- [Your task]: Copy the lines below exactly, starting at the line that contains "Screen dimensions: 1456x819" and ending with the last line of the records, including both.

- [Information shown]:
## begin

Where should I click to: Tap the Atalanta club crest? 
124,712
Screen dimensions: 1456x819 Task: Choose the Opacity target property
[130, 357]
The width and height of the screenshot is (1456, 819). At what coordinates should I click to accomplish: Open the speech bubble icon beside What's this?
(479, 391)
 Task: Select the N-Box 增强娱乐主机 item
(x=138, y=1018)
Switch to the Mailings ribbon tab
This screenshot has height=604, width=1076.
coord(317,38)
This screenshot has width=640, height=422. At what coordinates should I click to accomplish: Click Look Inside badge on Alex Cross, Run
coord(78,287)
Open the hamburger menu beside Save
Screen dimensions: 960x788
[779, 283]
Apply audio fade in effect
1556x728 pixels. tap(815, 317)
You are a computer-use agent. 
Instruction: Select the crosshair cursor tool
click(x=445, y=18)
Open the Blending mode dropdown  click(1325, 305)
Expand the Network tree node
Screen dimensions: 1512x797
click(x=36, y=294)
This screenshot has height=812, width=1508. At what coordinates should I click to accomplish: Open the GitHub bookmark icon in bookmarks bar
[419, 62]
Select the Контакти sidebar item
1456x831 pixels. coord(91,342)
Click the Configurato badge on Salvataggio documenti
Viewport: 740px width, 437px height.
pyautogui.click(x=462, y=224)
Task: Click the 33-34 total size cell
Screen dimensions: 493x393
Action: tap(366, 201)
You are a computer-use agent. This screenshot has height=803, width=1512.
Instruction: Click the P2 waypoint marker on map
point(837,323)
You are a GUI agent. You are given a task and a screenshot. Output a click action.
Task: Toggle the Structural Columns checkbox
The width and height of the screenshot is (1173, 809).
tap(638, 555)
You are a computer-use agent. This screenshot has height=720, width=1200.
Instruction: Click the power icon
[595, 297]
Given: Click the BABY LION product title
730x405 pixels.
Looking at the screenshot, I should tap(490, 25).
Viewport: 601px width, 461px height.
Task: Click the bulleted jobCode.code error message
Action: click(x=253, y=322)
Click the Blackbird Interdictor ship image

## end

- [Solution to this task]:
Screen dimensions: 1456x819 Task: Choose the Opacity target property
[130, 357]
The width and height of the screenshot is (1456, 819). At what coordinates should I click to accomplish: Open the speech bubble icon beside What's this?
(479, 391)
 Task: Select the N-Box 增强娱乐主机 item
(x=138, y=1018)
Switch to the Mailings ribbon tab
This screenshot has height=604, width=1076.
coord(317,38)
This screenshot has width=640, height=422. At what coordinates should I click to accomplish: Click Look Inside badge on Alex Cross, Run
coord(78,287)
Open the hamburger menu beside Save
Screen dimensions: 960x788
[779, 283]
Apply audio fade in effect
1556x728 pixels. tap(815, 317)
You are a computer-use agent. 
Instruction: Select the crosshair cursor tool
click(x=445, y=18)
Open the Blending mode dropdown  click(1325, 305)
Expand the Network tree node
Screen dimensions: 1512x797
click(x=36, y=294)
This screenshot has height=812, width=1508. At what coordinates should I click to accomplish: Open the GitHub bookmark icon in bookmarks bar
[419, 62]
Select the Контакти sidebar item
1456x831 pixels. coord(91,342)
Click the Configurato badge on Salvataggio documenti
Viewport: 740px width, 437px height.
pyautogui.click(x=462, y=224)
Task: Click the 33-34 total size cell
Screen dimensions: 493x393
Action: tap(366, 201)
You are a computer-use agent. This screenshot has height=803, width=1512.
Instruction: Click the P2 waypoint marker on map
point(837,323)
You are a GUI agent. You are given a task and a screenshot. Output a click action.
Task: Toggle the Structural Columns checkbox
The width and height of the screenshot is (1173, 809).
tap(638, 555)
You are a computer-use agent. This screenshot has height=720, width=1200.
Instruction: Click the power icon
[595, 297]
Given: Click the BABY LION product title
730x405 pixels.
Looking at the screenshot, I should tap(490, 25).
Viewport: 601px width, 461px height.
Task: Click the bulleted jobCode.code error message
Action: click(x=253, y=322)
Click the Blackbird Interdictor ship image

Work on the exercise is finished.